The request → Show each row below that contains the string "date". Letter case must match.

Records shown →
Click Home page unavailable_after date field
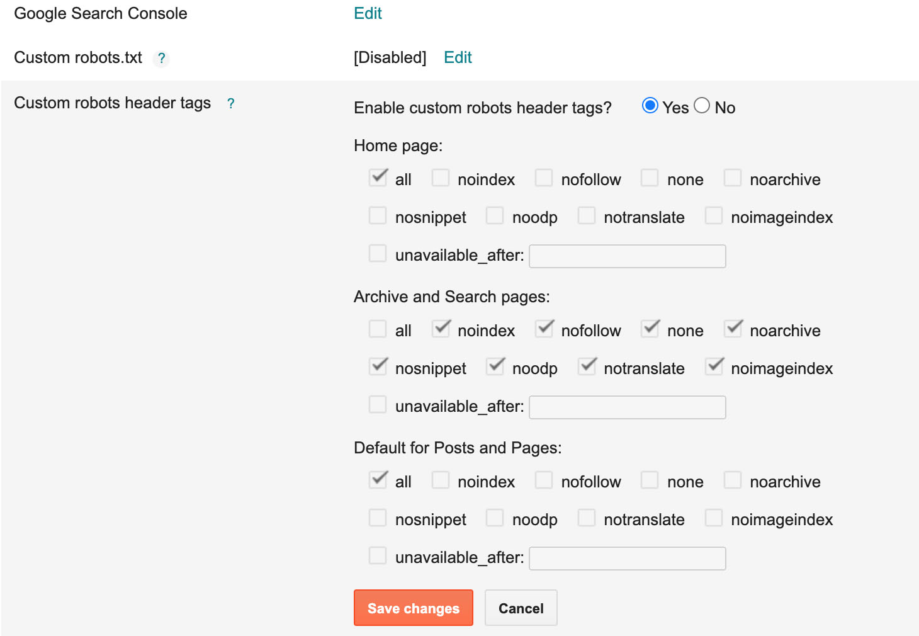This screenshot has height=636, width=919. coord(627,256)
...
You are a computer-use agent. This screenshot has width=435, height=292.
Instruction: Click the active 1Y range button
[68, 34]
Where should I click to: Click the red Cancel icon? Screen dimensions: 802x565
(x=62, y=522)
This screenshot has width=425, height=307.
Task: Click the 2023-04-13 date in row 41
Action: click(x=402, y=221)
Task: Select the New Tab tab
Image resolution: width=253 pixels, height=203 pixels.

Problem solution →
Click Home page unavailable_after date field
Task: Click the 2023-04-13 date in row 41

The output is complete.